BY Daniel Harkins | January 20 | 0 COMMENTS print
Nigerian bishop dies aged 58
Bishop James Daman of Shendam Diocese, Nigeria, which has close ties to St Andrews and Edinburgh Archdiocese, died in his sleep on January 12
A Nigerian Bishop who had links with St Andrews and Edinburgh Archdiocese died last week at the age of 58.
Bishop James Naaman Daman of Shendam Diocese, in Plateau State, was found dead in his room at his residence on January 12.
Bishop Daman of the Order of St Augustine, was born April 10, 1956 in Miket and ordained by Pope John Paul II in 1982. He was appointed bishop of Jalingo Diocese in December 2000, and Bishop of Shendam in 2007 by Pope Benedict XVI.

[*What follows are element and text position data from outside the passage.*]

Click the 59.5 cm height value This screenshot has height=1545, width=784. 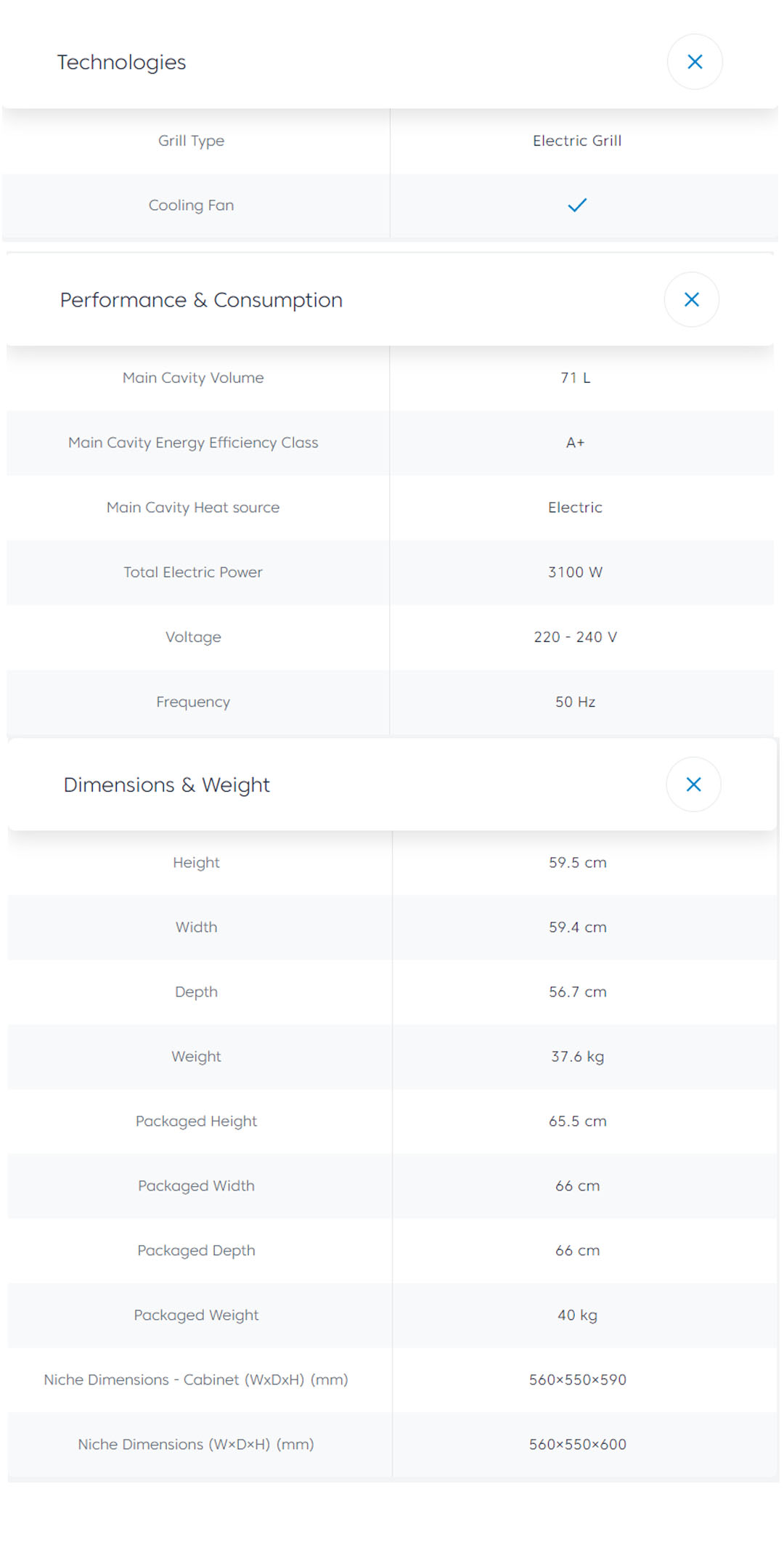(x=577, y=863)
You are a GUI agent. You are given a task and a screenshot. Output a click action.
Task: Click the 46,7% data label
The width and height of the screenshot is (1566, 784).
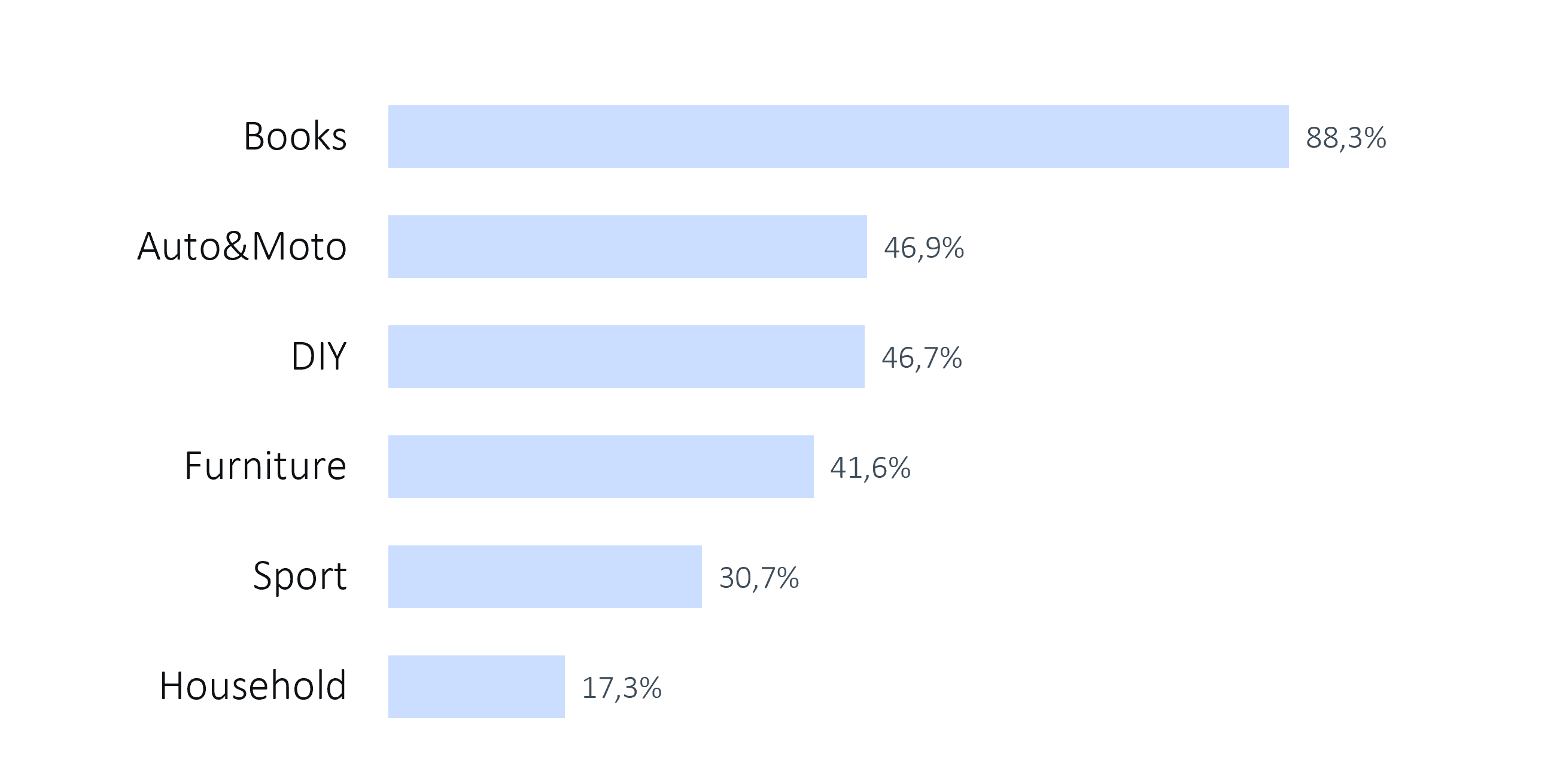pos(922,358)
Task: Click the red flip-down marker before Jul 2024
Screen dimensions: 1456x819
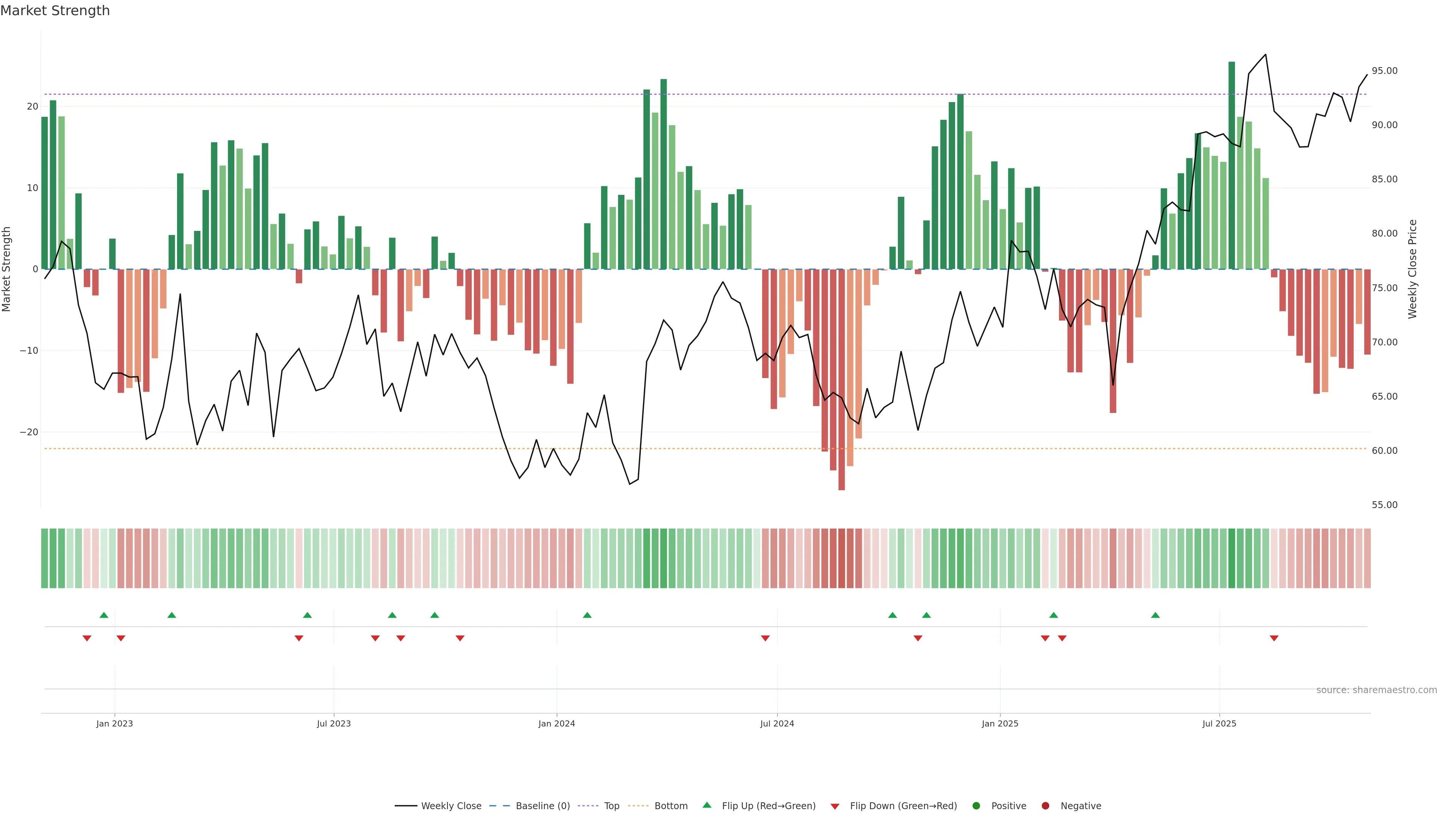Action: pyautogui.click(x=765, y=638)
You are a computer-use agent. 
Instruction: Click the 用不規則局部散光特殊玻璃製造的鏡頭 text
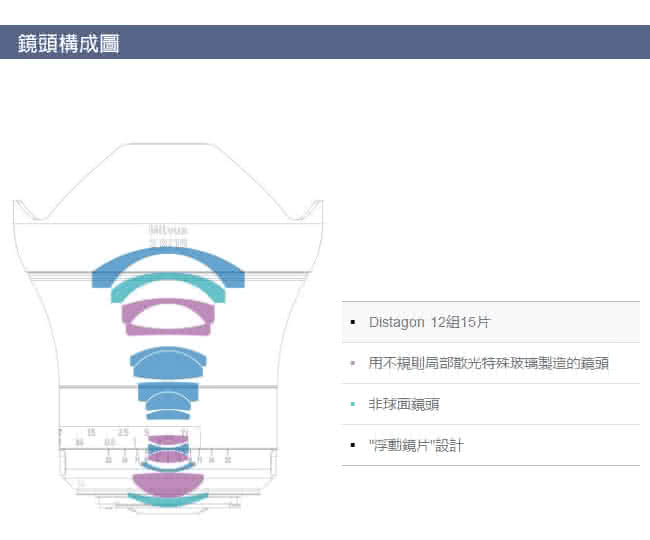click(488, 363)
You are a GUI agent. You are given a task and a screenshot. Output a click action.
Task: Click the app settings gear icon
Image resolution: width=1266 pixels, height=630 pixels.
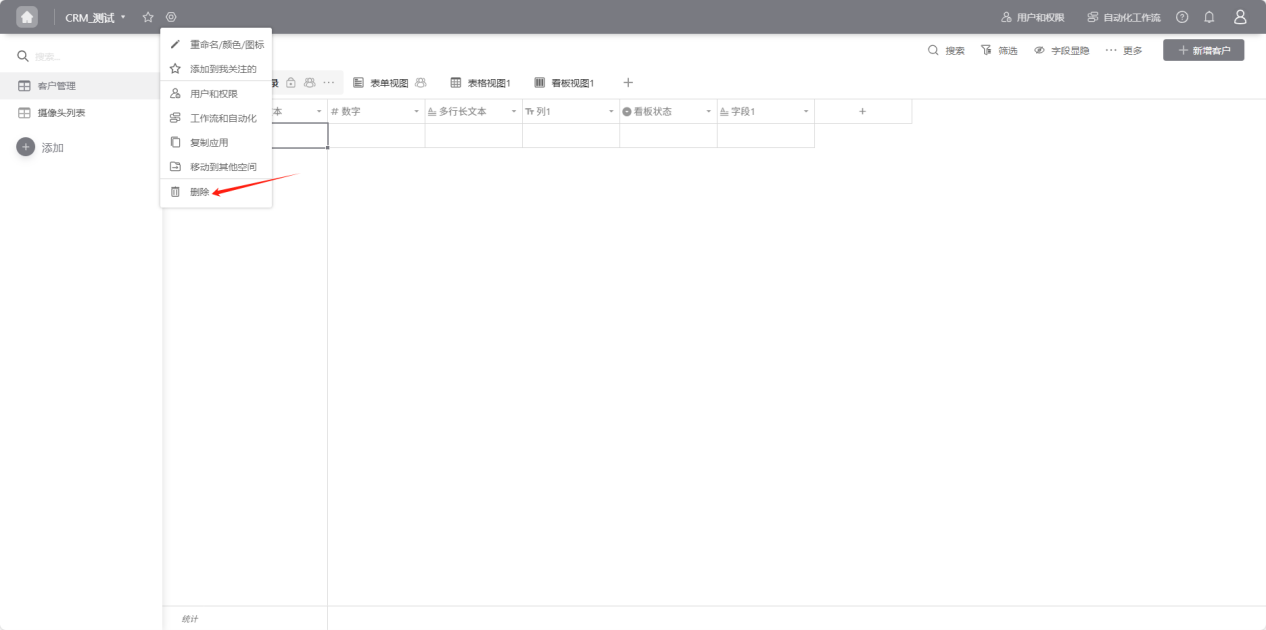point(171,17)
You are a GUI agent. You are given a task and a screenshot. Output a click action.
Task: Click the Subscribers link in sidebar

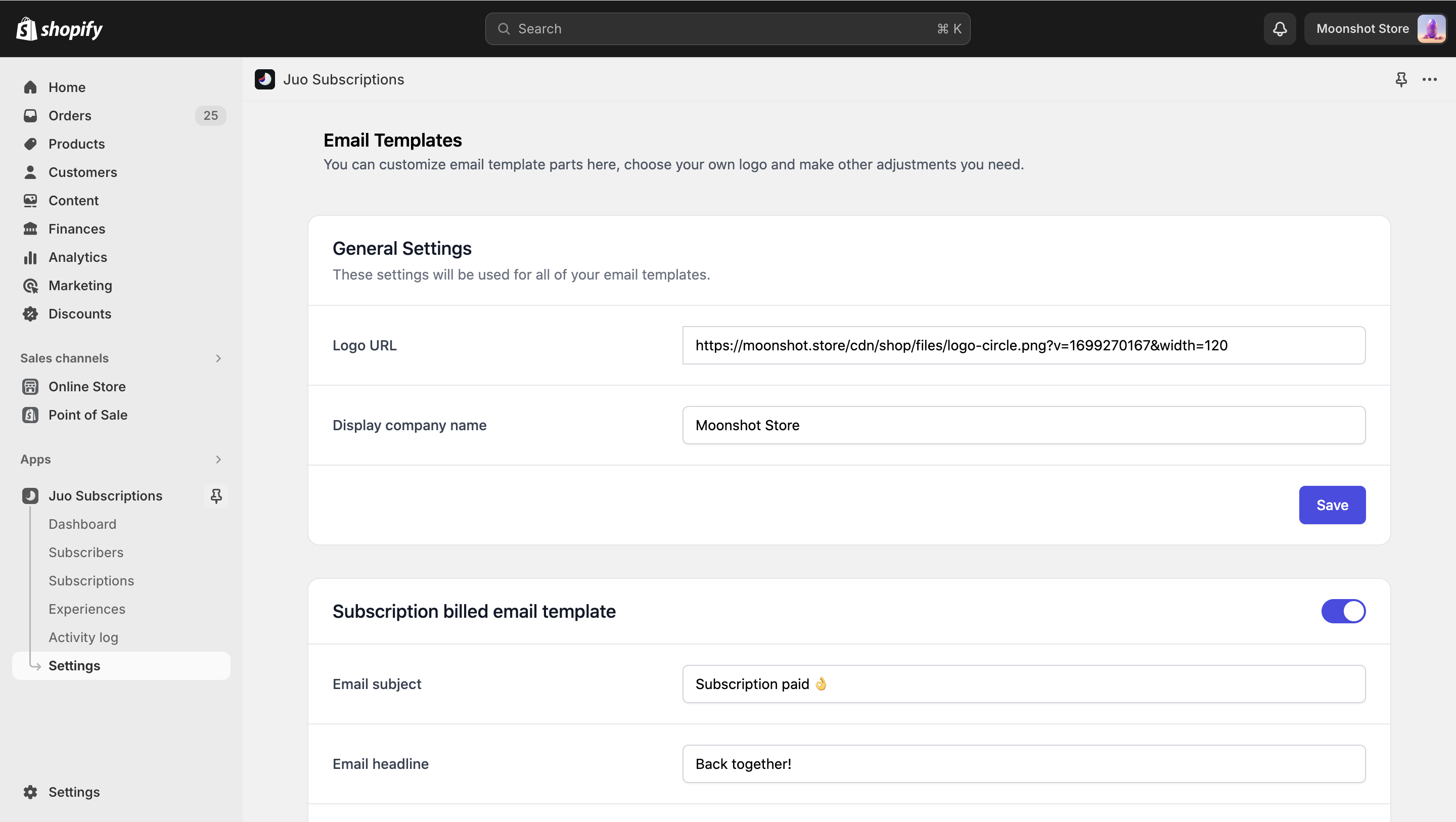85,552
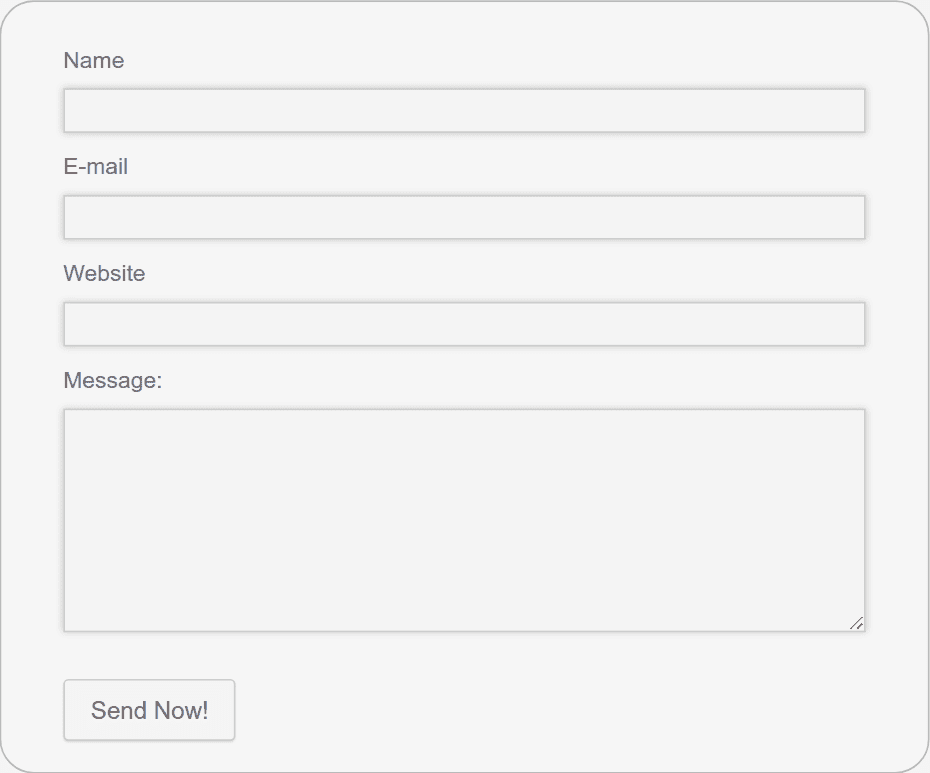The height and width of the screenshot is (773, 930).
Task: Place cursor in box below E-mail label
Action: pos(464,217)
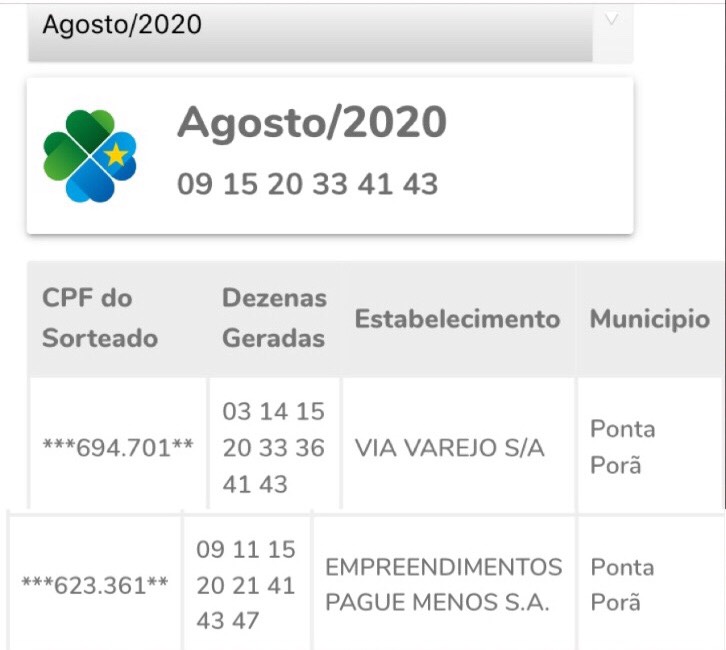
Task: Click the Estabelecimento column header
Action: click(457, 319)
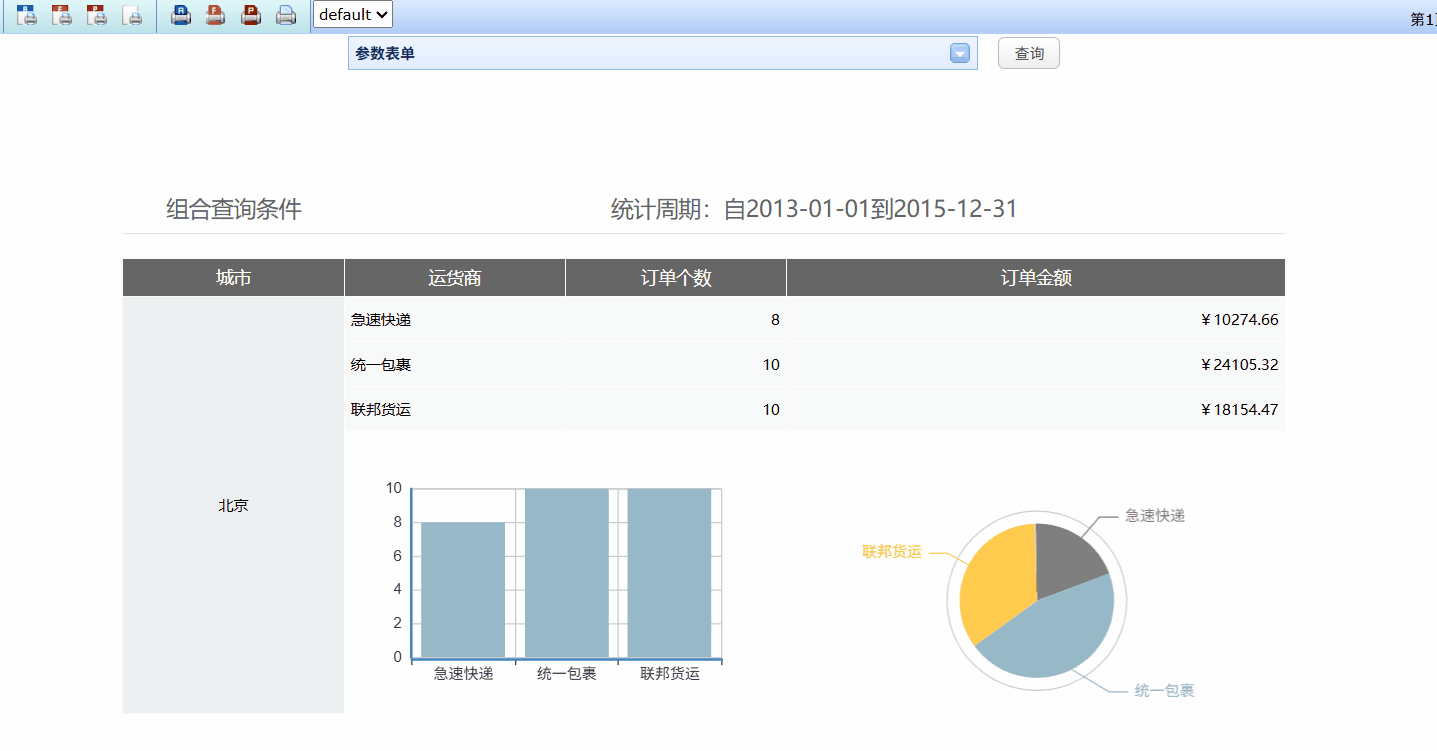Expand the 参数表单 panel arrow
Image resolution: width=1437 pixels, height=751 pixels.
point(959,54)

He was principal co-consecrator of Bishop Malachy John Goltok in the new Bauchi Diocese in 2011, along with Cardinal Keith O’Brien, Archbishop Emeritus of St Andrews and Edinburgh (pic below).
Bauchi Diocese has had long-standing links with St Andrews and Edinburgh Archdiocese, which was one of the first to respond to Fidei Donum—the encyclical of Pope Pius XII in 1957 that called on priests to go on missions to other continents—and was twinned with Bauchi for more than 30 years.
Canon Leo Glancy of Christ the King and Sacred Heart, Grangemouth—who himself served in Nigeria—paid tribute to Bishop Daman saying that ‘our brothers and sisters in Christ are praying with us.’